## TASK INSTRUCTIONS
Locate the line with "Image resolution: width=1270" in the material. Copy that line and each one after it, through the last, exactly and with nothing else.

## EXTRACTED DATA
_ _ _ _
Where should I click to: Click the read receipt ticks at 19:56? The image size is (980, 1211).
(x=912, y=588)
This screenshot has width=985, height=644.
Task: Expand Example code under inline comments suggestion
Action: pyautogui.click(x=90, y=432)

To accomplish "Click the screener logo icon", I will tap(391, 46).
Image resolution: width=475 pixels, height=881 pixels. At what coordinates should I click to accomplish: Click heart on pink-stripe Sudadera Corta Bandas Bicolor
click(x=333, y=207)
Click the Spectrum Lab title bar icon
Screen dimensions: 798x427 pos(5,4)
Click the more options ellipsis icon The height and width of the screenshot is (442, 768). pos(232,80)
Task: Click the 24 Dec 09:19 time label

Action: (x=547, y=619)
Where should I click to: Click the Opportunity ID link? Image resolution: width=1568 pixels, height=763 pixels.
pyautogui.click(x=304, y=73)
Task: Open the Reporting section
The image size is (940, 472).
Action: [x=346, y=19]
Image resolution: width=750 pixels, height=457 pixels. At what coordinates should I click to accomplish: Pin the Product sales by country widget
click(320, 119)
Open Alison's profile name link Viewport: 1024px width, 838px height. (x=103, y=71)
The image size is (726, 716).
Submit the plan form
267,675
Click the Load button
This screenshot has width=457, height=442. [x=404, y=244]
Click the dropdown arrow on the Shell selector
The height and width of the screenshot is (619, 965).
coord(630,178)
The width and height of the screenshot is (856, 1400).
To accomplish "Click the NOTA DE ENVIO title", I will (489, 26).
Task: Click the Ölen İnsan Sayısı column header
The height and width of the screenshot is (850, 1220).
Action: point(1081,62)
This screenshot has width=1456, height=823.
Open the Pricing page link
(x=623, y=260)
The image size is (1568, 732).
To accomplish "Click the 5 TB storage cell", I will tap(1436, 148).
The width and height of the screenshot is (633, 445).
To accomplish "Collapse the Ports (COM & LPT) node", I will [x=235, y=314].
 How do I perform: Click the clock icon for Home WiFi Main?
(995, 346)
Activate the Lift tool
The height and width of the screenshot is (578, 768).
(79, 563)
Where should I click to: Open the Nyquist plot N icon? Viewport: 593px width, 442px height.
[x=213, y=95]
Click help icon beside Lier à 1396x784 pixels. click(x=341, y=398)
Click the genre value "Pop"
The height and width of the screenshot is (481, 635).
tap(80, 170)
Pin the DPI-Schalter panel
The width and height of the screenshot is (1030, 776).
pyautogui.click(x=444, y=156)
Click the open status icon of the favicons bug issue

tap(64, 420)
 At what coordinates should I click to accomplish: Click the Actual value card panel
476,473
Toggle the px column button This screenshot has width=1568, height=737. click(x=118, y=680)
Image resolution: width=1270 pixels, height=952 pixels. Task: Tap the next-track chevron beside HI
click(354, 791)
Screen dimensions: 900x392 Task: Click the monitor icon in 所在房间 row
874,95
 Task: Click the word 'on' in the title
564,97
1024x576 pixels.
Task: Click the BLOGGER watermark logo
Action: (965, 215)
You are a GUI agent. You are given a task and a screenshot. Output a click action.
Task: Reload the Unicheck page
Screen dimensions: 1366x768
_ _ _ _
## FINAL ANSWER
Image resolution: width=1270 pixels, height=952 pixels. Task: Tap the next-track chevron beside HI
click(354, 791)
Screen dimensions: 900x392 Task: Click the monitor icon in 所在房间 row
874,95
 Task: Click the word 'on' in the title
564,97
1024x576 pixels.
Task: Click the BLOGGER watermark logo
Action: (965, 215)
You are a GUI agent. You are given a task and a screenshot. Output a click action.
Task: Reload the Unicheck page
Screen dimensions: 1366x768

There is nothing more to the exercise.